▸ Provided text:
****************

# Wedding excitement??



## Loveimage (Oct 7, 2011)

Hi all,

Were you excited about your engagement and wedding? I'm finding I really can't get excited or enthusiastic about getting married in general! Other women seem so excited about it all. I don't even get excited about having kids. It upsets me because I keep wondering what the hell is wrong with me! I'm 33 and fiance is 39. We have been engaged for 7 months and haven't set a date yet.

Thanks


----------



## Gratitude (Feb 12, 2012)

I was excited about our engagement and wedding but we had been together for 6 years by then. I knew him inside and out, we were very sure about our future together. I was never a girl who planned her whole wedding from the age of 12 so the wedding arranging was more stressful than exciting, but I had my moments of dancing around the house. Lol.

What is it that you're not excited about? The actual wedding, or your future with this man?


----------



## that_girl (Jul 6, 2011)

I was super excited!! With my husband.

I have been engaged before and felt like you...I called it off.

Maybe he's not the one.


----------



## Enchantment (May 11, 2011)

Do you have anything in your life that really excites you?

Have you ever been an excitable person?

For some people, that is their general personality...I'm not an overly excitable person and have always been that way...but can definitely feel when things seem right for me. 

But... if it's this specific thing - this man, this marriage ... that doesn't excite you while other things in your life do and are fulfilling or this doesn't feel right to you ...then like that_girl said... you should consider whether he is the right one, or consider whether it's really the right time to be getting married.

****************

▸ Dataset excerpts:
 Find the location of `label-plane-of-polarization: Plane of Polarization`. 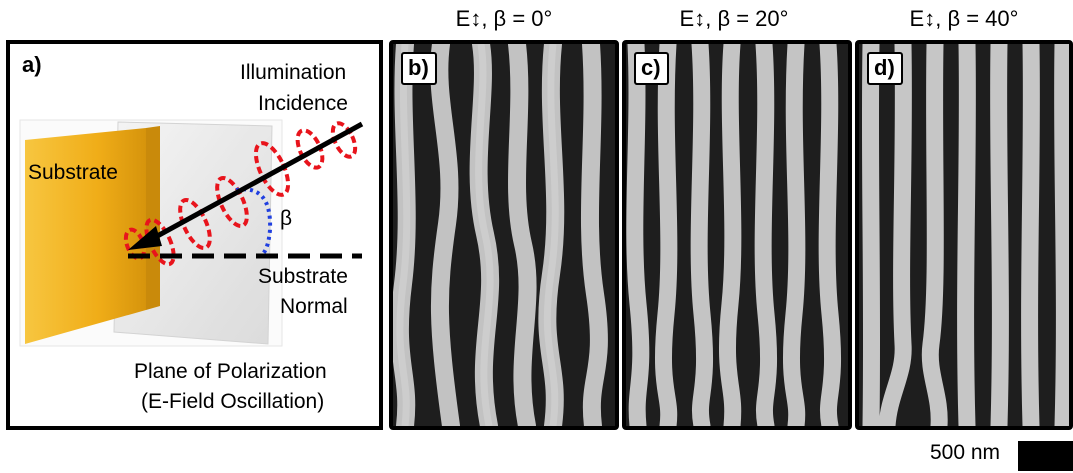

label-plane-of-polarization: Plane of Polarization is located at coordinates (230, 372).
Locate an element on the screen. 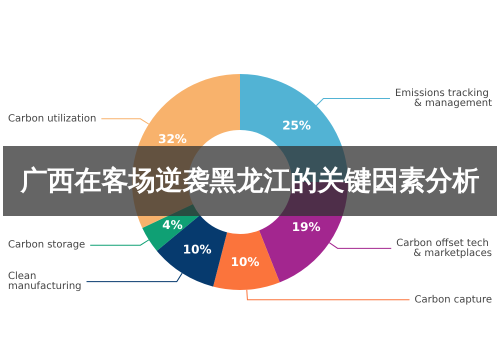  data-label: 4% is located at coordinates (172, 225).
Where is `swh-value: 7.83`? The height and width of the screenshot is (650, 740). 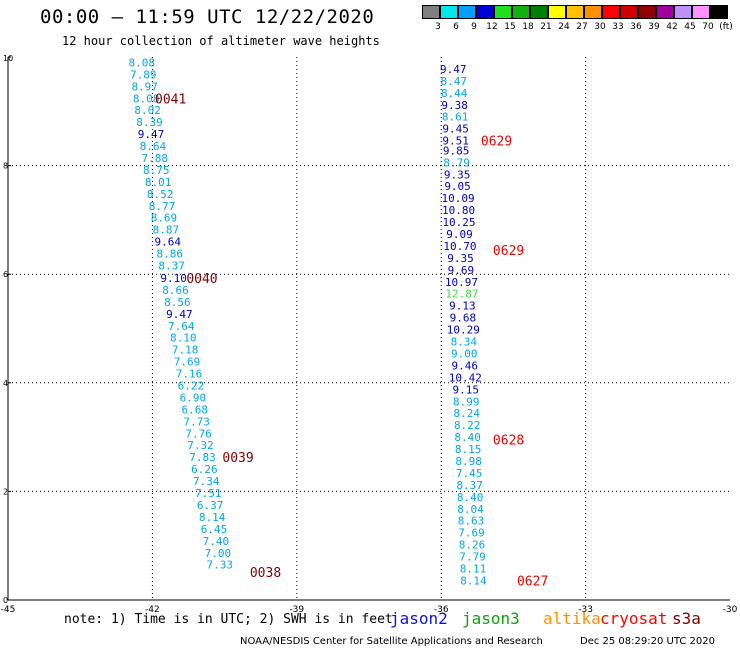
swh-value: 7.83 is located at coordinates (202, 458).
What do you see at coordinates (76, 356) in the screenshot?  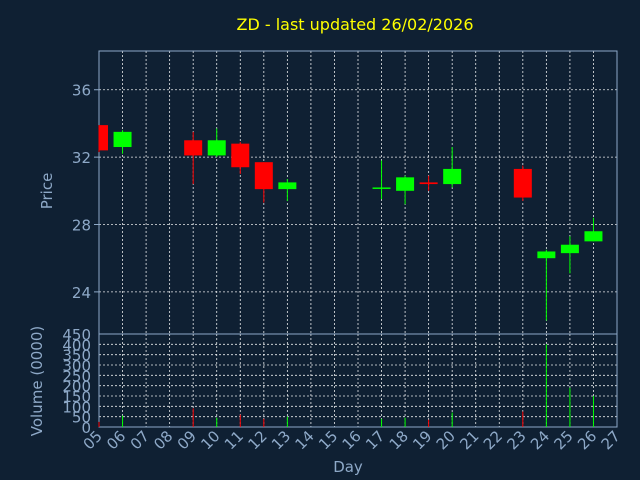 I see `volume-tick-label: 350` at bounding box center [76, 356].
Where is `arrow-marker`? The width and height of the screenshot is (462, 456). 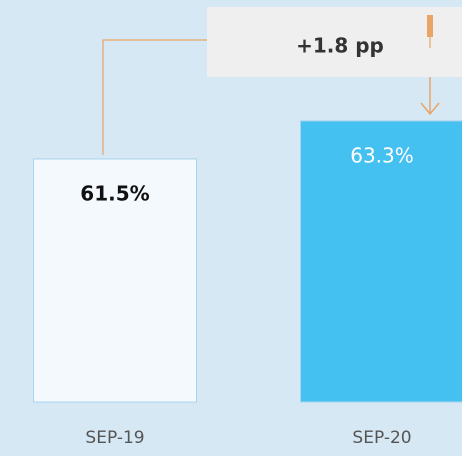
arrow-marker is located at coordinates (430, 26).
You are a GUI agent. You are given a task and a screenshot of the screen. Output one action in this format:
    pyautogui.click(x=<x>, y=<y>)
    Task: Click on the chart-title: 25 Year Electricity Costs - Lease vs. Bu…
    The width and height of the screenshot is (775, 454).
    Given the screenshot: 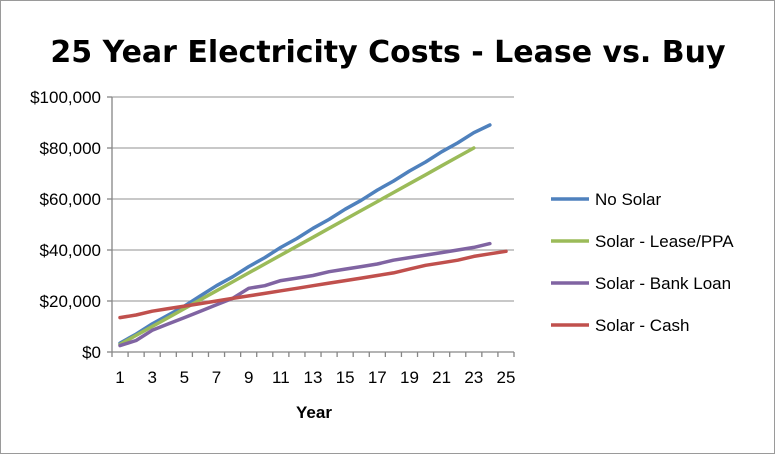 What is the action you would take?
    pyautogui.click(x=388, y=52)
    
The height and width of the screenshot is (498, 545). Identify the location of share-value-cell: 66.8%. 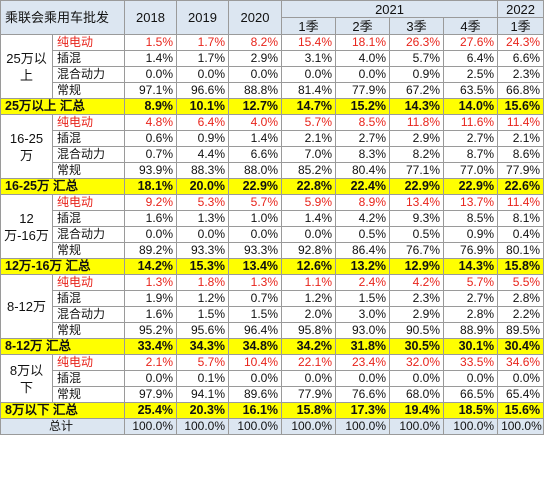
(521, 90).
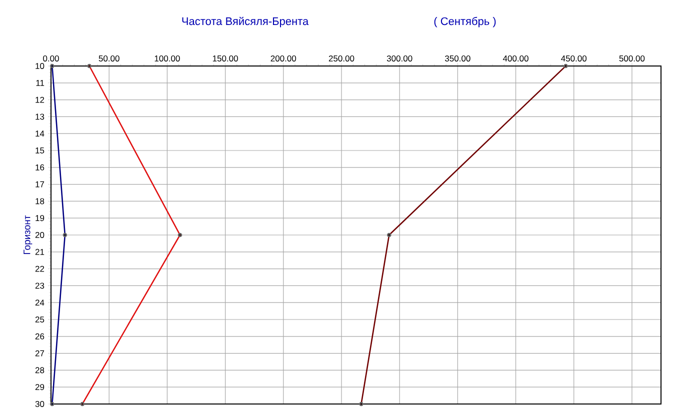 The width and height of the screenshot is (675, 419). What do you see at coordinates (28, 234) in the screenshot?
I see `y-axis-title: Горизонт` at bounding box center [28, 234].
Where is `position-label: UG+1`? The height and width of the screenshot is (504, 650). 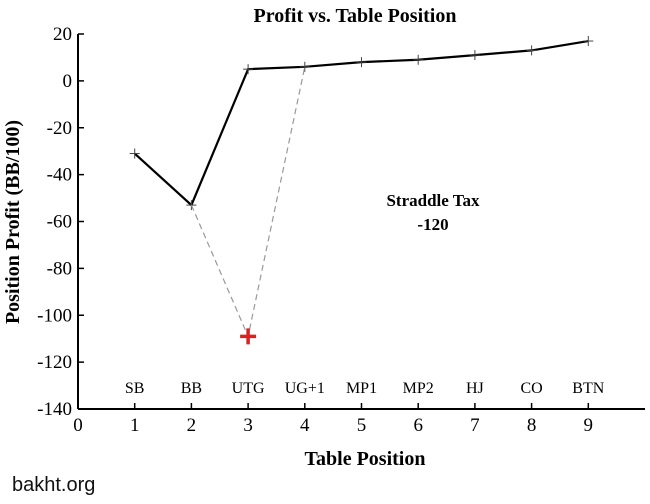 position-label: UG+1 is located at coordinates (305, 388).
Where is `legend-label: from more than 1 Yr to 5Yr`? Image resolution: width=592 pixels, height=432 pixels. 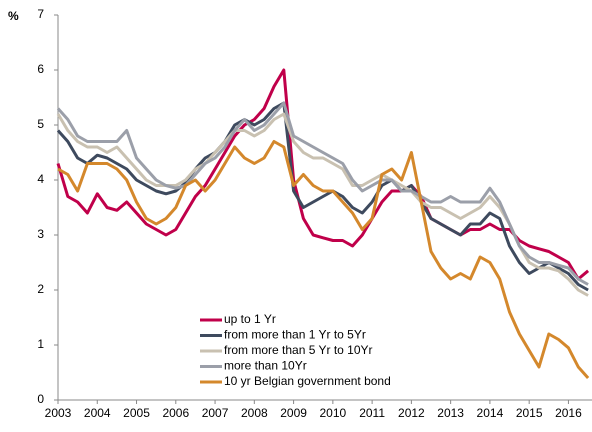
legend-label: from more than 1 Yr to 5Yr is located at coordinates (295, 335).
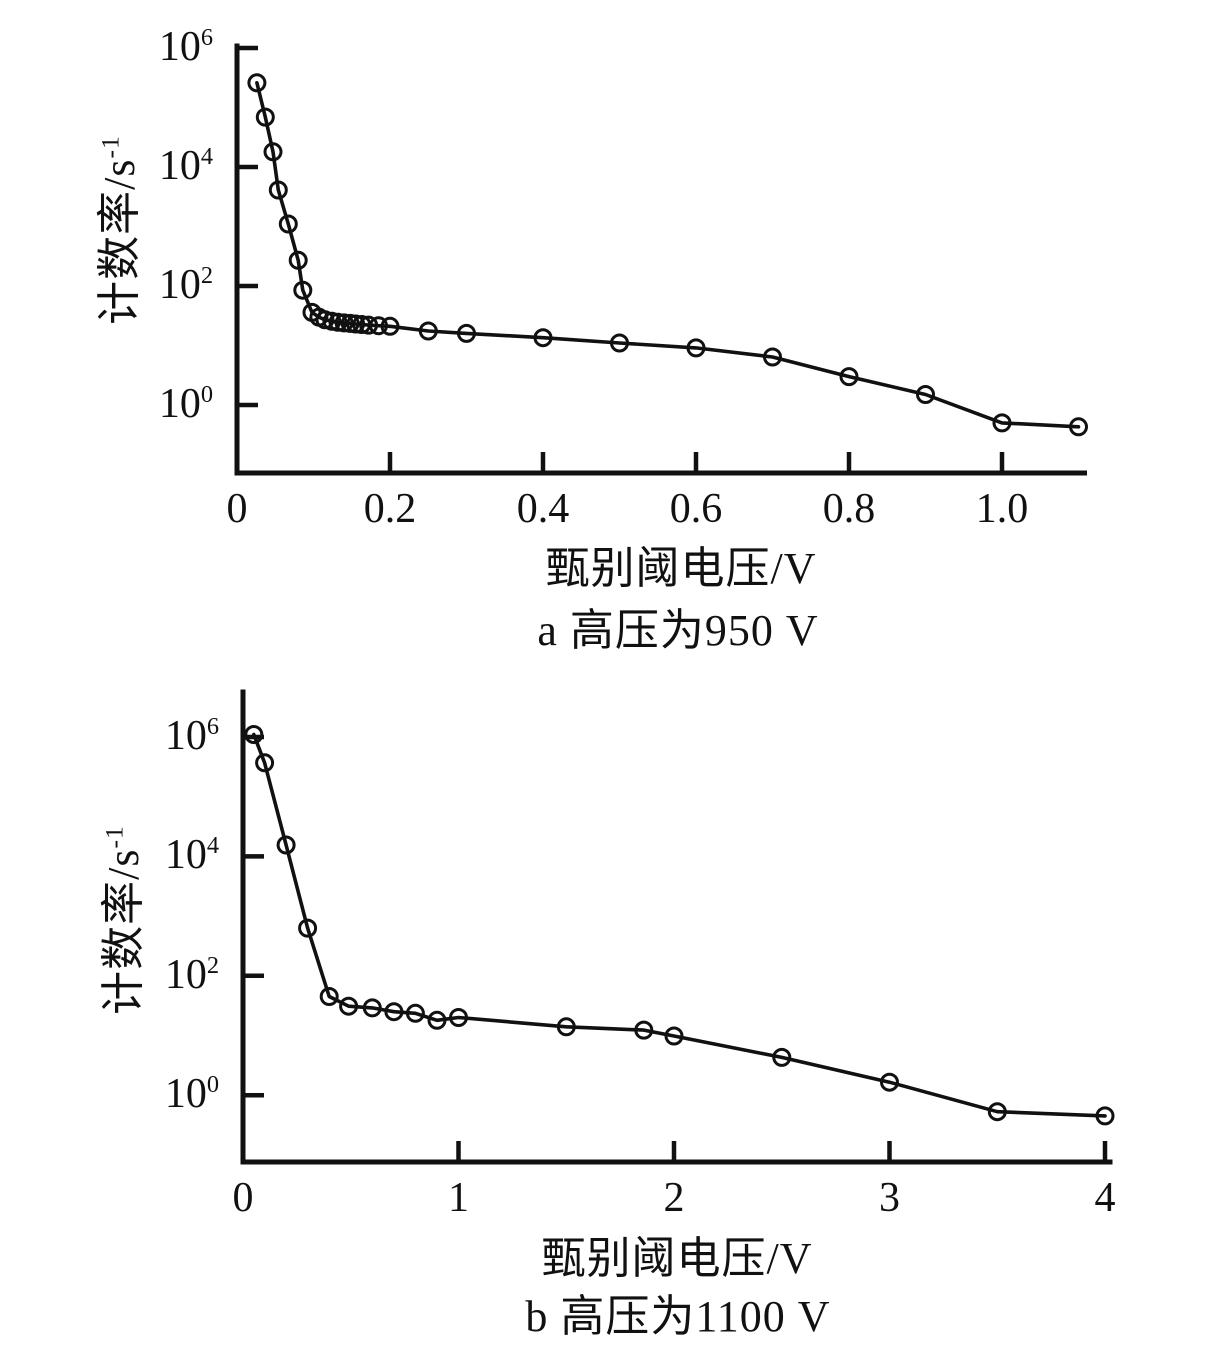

****************

▸ Requirement 1: List the usernames of everyone who posted in the wedding excitement thread.
▸ Requirement 2: Please copy out the stretch of the records from the line containing "You are a GUI" through the line containing "The width and height of the screenshot is (775, 454).", both lines included.
The wedding excitement thread and the records have no connection to each other.

▸ Worked solution 1:
Loveimage
Gratitude
that_girl
Enchantment

▸ Worked solution 2:
You are a GUI agent. You are given a task and a screenshot of the screen. Output one action in this format:
    pyautogui.click(x=<x>, y=<y>)
    Task: Click on the chart-title: 25 Year Electricity Costs - Lease vs. Bu…
    The width and height of the screenshot is (775, 454).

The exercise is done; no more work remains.